L.P.B. : Quels sont les grands axes de votre projet pour les 2 Scènes ?
V.L. : Mon projet s’appelle "Imaginons ensemble" et prône une dynamique de partage et de co-construction. Les 2 Scènes ont déjà une histoire avec énormément de partenariats, elles ont vocation à essaimer en constellation, je vais continuer à poursuivre cet élan. Ici, j’ai découvert que les structures culturelles ne travaillent pas les unes contre les autres mais ont une attention à travailler ensemble. La priorité est de travailler avec Planoise. Installer un théâtre dans un Quartier prioritaire de la ville est une très belle utopie. Il y a un vrai sens dans un enjeu de démocratisation de la culture. Comment aller vers les habitants, les autres partenaires associatifs, sportifs, de l’éducation, du social… Ce qui peut faciliter la fréquentation du théâtre est la création d’un lien de confiance. En ouvrant aussi le lieu beaucoup plus. Certains ont encore du mal à passer les portes du théâtre de l’Espace. On souhaite aussi faire des propositions dans l’espace public. Un spectacle n’est pas forcément à l’intérieur en frontal (N.D.L.R. le spectateur assis face à la scène).
L.P.B. : En complément de l’association historique avec l’orchestre Victor Hugo, vous avez choisi cinq artistes associés. Pourquoi ?

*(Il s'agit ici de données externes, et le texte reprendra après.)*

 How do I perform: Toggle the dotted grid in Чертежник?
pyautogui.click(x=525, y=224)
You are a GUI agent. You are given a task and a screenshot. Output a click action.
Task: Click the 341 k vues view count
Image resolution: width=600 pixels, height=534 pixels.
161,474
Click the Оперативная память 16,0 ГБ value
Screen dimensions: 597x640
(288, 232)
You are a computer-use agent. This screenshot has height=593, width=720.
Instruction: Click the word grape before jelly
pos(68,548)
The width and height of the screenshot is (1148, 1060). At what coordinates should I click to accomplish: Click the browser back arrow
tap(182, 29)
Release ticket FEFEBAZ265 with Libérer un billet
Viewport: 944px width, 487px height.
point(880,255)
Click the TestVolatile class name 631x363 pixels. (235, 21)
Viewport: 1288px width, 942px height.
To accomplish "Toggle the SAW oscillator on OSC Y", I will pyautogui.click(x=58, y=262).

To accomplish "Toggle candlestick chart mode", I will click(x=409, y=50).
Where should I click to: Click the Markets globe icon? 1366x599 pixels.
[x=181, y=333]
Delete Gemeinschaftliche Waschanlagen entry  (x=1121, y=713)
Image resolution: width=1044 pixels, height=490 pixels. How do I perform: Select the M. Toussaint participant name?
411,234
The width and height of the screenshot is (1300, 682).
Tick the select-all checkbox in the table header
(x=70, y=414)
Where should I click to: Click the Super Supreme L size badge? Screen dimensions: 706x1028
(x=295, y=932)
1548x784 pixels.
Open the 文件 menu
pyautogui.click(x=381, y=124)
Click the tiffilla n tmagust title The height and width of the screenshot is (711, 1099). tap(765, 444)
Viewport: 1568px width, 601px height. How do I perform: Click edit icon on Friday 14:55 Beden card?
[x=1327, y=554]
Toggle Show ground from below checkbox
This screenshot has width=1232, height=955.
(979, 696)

V.L. : D’abord, pour les artistes associés, cela apporte une aide à la création et à la diffusion. Et les artistes associés renforcent le lien avec les habitants. Je souhaite également proposer des formes décentralisées, dans le scolaire, dans les nouveaux lieux de vie, sur Planoise et dans d’autres quartiers, vers des territoires plus ruraux. Nous avons vocation à aller au-delà des murs. La pianiste Jeanne Bleuse, qui est l’une des cinq artistes associés, parcourt les chemins de campagne avec sa roulotte de concert, à la façon des tréteaux, pour faire découvrir la musique classique. Je veux désacraliser la salle de concert et de spectacle. Il faut continuer à entretenir la curiosité et l'enthousiasme du public mais aussi s’adresser à tous en allant à leur rencontre. Le créateur sonore Ben Farey a beaucoup travaillé avec des personnes en situation de handicap. Un autre objectif est de renforcer la danse avec le collectif Porte-Avions, qui pratique des arts chorégraphiques et vient du breakdance. Les deux autres artistes touchent des domaines différents. La circassienne Fanny Soriano travaille autour du rapport homme-femme sur des agrès inspirés de la nature. Maud Lefebvre, comédienne et metteure en scène a monté une création jeune public Nanashi sur l’adolescence. Le rapport au texte est très cinématographique. Les deux scènes ont un très fort lien avec l’image et le cinéma.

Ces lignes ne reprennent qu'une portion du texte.